***** GEGEVEN RECORDS

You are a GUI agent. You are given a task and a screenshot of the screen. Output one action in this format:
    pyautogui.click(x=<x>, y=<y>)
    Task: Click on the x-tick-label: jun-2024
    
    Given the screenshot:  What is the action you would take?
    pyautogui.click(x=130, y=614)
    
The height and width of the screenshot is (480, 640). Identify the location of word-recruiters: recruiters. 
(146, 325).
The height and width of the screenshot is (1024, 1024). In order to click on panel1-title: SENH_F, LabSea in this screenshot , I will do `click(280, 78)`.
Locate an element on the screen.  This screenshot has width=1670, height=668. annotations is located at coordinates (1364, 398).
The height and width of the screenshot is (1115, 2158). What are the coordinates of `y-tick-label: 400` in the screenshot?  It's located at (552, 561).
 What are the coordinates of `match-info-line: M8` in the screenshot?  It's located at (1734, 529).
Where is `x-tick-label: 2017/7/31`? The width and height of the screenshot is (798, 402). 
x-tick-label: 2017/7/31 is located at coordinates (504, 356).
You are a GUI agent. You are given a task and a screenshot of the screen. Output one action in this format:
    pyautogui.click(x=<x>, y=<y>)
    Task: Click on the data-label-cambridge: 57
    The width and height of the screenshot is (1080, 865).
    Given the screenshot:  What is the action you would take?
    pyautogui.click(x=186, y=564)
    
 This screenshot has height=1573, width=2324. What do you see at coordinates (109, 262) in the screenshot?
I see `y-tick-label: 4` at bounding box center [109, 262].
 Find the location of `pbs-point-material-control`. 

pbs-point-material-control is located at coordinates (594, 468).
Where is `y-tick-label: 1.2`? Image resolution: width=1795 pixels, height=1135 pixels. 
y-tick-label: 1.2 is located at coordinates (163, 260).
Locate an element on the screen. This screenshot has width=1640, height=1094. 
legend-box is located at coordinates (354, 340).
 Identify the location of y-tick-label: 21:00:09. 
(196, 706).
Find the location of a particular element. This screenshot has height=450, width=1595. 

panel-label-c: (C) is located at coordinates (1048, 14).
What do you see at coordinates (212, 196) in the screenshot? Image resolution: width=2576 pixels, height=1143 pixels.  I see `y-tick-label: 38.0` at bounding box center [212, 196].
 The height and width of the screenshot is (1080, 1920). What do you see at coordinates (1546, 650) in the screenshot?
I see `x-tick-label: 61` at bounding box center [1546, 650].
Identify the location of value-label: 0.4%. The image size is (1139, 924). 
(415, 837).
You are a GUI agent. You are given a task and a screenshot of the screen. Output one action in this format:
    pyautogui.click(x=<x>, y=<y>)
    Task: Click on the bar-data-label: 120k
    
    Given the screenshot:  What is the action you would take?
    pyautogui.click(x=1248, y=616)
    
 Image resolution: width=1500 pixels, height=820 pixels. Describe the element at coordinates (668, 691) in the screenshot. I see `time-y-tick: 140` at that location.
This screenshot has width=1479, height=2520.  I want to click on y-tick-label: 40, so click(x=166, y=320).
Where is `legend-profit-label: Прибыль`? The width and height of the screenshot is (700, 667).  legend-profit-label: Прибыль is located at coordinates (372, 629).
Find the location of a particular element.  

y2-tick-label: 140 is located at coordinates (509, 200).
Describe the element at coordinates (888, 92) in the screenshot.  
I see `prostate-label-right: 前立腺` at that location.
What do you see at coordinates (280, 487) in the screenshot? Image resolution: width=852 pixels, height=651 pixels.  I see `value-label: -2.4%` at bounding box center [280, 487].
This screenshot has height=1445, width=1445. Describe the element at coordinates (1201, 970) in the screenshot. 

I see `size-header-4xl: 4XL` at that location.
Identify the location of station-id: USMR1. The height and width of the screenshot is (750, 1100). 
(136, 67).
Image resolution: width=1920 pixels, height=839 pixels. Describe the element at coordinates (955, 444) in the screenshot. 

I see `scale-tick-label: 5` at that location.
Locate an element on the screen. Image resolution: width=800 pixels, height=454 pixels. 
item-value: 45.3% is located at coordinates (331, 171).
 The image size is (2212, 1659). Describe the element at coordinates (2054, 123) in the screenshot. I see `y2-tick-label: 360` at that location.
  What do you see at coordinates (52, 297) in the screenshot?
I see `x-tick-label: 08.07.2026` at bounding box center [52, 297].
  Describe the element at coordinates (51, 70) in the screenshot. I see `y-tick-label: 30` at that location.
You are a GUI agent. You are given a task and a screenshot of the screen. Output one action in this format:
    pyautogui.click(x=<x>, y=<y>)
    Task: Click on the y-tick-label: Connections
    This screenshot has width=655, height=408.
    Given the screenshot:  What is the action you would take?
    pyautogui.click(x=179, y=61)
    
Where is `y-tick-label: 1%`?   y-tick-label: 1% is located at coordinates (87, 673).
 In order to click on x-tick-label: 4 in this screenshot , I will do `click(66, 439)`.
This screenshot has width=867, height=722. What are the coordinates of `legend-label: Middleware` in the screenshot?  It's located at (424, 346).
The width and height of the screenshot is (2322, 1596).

**********

OPDRACHT.
Neem uit de records letterlijk alles over vanaf de regel met "Identify the location of y-tick-label: 21:00:09." tot en met de regel met "panel-label-c: (C) is".

ANTWOORD.
 Identify the location of y-tick-label: 21:00:09. 
(196, 706).
Find the location of a particular element. This screenshot has height=450, width=1595. 

panel-label-c: (C) is located at coordinates (1048, 14).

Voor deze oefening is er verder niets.